No doubt the recent Italian comedy we should be watching this week is Nanni Moretti’s “Habemus Papam,” released last year, in which Michel Piccoli plays a newly elected pope who suffers a panic attack and refuses to greet the throngs in St. Peter’s Square. So far the reign of Pope Francis lacks that degree of zany melodrama, though he’s got time. But there are plenty of spiritual and cultural lessons to be dug out of Matteo Garrone’s colorful and intriguing “Reality” – the English word is also the Italian title – the farcical fable of a Neapolitan everyman seduced by the lure of celebrity.
If “Reality” isn’t quite as impressive as Garrone’s 2008 “Gomorrah,” an operatic and many-stranded saga about the long tentacles of Naples’ criminal underworld, it makes clear that he’s a filmmaker who can take a familiar story and infuse it with strangeness and vitality. While “Gomorrah” seemed more akin to the big-canvas social and moral criticism of the late Michelangelo Antonioni, “Reality” recalls other models – a little bit Fellini’s “La Dolce Vita,” and a whole bunch Martin Scorsese’s “The King of Comedy.”
Its hero is Luciano (Aniello Arena), a Neapolitan fishmonger, charmer and schemer in classic Italian working-class, amoral-protagonist mode. He lives by his wits, surrounded by an incessant riot of kids and extended family members, both through his seafood stand and a complicated scam whereby poor people order expensive “kitchen robots,” or high-tech food processors, and he “steals” them and resells them on the black market before they’ve even been unwrapped. In real life, Arena is a fascinating story – he’s a convict serving a long sentence for organized crime activities, who was discovered in a prison theater workshop. While authorities let him out by day to shoot with Garrone, he wasn’t allowed to attend the film’s premiere at Cannes last spring.
Unlike Robert De Niro’s Rupert Pupkin in “King of Comedy,” Luciano doesn’t start out obsessed with TV stardom. He’s reasonably well-adjusted and happy being the class clown of his lowlife social circle, at least until his niece (Giuseppina Cervizzi) and his wife (the terrific Loredana Simioli) thrust him into auditions for the Italian edition of “Big Brother,” based on a slight and incidental acquaintance with a previous winner known only as Enzo (Raffaele Ferrante). Italian trash culture is infamously trashier than that of almost any other country – although Russia and Latin America certainly have their great accomplishments in this area – and Garrone’s treatment of the buffoonish and meaningless celebrity of someone like Enzo isn’t even heavy-handed.

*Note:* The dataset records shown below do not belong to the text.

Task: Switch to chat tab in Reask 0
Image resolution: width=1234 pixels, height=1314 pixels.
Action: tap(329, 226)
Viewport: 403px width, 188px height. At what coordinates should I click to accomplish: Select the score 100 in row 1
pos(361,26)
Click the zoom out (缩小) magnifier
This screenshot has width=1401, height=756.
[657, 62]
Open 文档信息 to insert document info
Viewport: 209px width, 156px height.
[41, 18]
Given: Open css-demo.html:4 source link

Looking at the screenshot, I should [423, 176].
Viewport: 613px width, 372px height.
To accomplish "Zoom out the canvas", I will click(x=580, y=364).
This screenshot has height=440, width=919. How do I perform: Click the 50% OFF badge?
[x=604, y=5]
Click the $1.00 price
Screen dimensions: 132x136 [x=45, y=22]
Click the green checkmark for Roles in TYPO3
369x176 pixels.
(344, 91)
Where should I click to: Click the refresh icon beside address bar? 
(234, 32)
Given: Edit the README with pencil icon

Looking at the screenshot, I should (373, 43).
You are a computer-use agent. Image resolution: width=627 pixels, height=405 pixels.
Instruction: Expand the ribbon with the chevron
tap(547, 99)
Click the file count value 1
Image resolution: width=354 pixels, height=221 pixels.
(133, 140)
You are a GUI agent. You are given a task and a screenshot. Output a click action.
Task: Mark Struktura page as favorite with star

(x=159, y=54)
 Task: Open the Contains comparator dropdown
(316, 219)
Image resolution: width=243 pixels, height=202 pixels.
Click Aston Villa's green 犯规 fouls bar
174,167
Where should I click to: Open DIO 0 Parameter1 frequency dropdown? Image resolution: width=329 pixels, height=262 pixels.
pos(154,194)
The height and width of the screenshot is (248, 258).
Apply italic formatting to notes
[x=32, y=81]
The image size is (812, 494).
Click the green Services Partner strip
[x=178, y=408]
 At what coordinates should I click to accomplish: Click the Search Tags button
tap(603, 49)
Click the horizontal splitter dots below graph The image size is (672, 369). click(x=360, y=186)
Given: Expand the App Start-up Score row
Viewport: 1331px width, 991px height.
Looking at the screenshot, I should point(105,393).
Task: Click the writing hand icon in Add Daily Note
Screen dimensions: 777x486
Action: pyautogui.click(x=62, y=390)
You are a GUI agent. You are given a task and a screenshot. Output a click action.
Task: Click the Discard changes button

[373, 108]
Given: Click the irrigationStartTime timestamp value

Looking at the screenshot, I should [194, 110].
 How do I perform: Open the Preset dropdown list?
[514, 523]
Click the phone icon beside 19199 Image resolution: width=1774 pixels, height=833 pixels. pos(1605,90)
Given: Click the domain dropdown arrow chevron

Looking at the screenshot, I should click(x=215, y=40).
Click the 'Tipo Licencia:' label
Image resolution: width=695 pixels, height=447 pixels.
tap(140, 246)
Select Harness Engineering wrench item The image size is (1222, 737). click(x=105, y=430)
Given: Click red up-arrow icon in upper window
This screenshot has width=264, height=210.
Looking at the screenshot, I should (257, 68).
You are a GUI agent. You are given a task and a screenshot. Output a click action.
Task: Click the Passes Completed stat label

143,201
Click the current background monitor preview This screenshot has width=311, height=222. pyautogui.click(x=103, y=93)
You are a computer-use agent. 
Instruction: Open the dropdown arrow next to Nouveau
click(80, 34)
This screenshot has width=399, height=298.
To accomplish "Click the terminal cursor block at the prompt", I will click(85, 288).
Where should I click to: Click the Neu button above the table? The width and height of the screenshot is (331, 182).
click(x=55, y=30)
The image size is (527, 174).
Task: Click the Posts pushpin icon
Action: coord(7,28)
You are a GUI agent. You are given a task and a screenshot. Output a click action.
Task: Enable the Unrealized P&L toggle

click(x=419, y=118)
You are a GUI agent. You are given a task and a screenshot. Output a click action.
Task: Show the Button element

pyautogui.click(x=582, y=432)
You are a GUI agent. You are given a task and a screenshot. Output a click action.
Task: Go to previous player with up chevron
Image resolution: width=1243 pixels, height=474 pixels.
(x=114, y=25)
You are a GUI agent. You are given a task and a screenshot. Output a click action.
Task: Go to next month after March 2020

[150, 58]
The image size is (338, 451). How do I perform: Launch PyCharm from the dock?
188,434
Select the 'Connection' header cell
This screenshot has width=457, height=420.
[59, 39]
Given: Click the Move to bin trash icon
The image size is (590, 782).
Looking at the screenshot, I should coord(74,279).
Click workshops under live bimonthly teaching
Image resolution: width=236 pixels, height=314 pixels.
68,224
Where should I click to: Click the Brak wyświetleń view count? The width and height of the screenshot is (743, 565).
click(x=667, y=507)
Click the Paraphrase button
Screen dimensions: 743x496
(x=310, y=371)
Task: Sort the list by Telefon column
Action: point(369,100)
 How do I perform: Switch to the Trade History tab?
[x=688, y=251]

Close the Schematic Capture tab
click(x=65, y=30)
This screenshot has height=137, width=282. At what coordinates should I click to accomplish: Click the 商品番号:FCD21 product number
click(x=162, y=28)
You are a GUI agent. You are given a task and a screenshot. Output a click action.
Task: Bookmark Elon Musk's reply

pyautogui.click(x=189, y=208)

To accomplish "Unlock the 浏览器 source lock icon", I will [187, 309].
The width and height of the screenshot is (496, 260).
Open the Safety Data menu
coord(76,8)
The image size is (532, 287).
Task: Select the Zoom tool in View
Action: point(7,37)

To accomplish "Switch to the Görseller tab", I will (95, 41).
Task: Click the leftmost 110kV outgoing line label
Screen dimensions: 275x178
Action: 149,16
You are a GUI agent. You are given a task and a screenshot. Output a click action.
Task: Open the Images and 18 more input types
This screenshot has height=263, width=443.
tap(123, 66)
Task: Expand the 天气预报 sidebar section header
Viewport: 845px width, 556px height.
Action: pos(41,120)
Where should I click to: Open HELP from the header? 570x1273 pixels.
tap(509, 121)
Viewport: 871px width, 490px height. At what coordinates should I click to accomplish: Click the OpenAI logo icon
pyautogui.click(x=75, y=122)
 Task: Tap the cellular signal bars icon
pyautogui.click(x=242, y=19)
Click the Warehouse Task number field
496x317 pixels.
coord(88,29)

As for the idea that the lust for celebrity is a disabling illness, capable of dragging a well-grounded personality like Luciano down the rabbit hole of paranoia and self-regard, that is indeed something of a cliché. But I’d argue that the real story of “Reality” is less a media satire or a critique of reality TV than a tragedy about Italian society’s loss of cohesion and meaning. (Which was also, perhaps, the true subject of “Gomorrah.”) Garrone’s intimate portrayal of Luciano’s everyday life is wry, rich and affectionate; this guy has a wife and kids who adore him, and while his commercial endeavors may not be strictly legal, he’s never hurt anyone and is universally regarded as a good friend.
While I think it’s unlikely that Garrone is arguing in favor of the Catholic Church, “Reality” makes the point that religious faith used to provide a moral anchor for the society, and that watching two bikini-model types pretend to dry-hump in the “Big Brother” house is an inadequate substitute. When Luciano becomes convinced that reality-show producers are watching everything he does to judge his worthiness for stardom, his devout co-worker Michele (Nando Paone) reminds him that Someone Else is watching and judging too. Without quite realizing it, Luciano starts to emulate the lives of the saints: He feeds the hungry, gives away his wife’s imitation designer furniture to the poor and reads random events – customers from Rome, a cricket inside the house – as signs from an unseen power.
These thematic connections are made explicit, maybe too much so, in a sardonic-symbolic, ‘70s-style conclusion that I’m burning to discuss in detail but won’t right now. Let’s leave it this way: While “Reality” is a mixed bag of satire, allegory and melodrama, it’s a rich mixture that an American remake would likely never pull off. This is a movie that will reward multiple viewings, from a filmmaker of tremendous technical ability, humor and heart.
“Reality” opens this week at the Angelika Film Center in New York and March 22 at the Laemmle Royal in Los Angeles. It opens March 29 in Boston and Chicago; April 5 in Philadelphia, Portland, Ore., San Francisco, Seattle and Washington; April 12 in Houston, Phoenix and Austin, Texas; April 19 in Atlanta, Denver, Detroit and Miami; April 26 in Las Vegas and St. Louis; May 3 in Dallas; and May 10 in Salt Lake City and Tucson, Ariz., with more cities and home video to follow.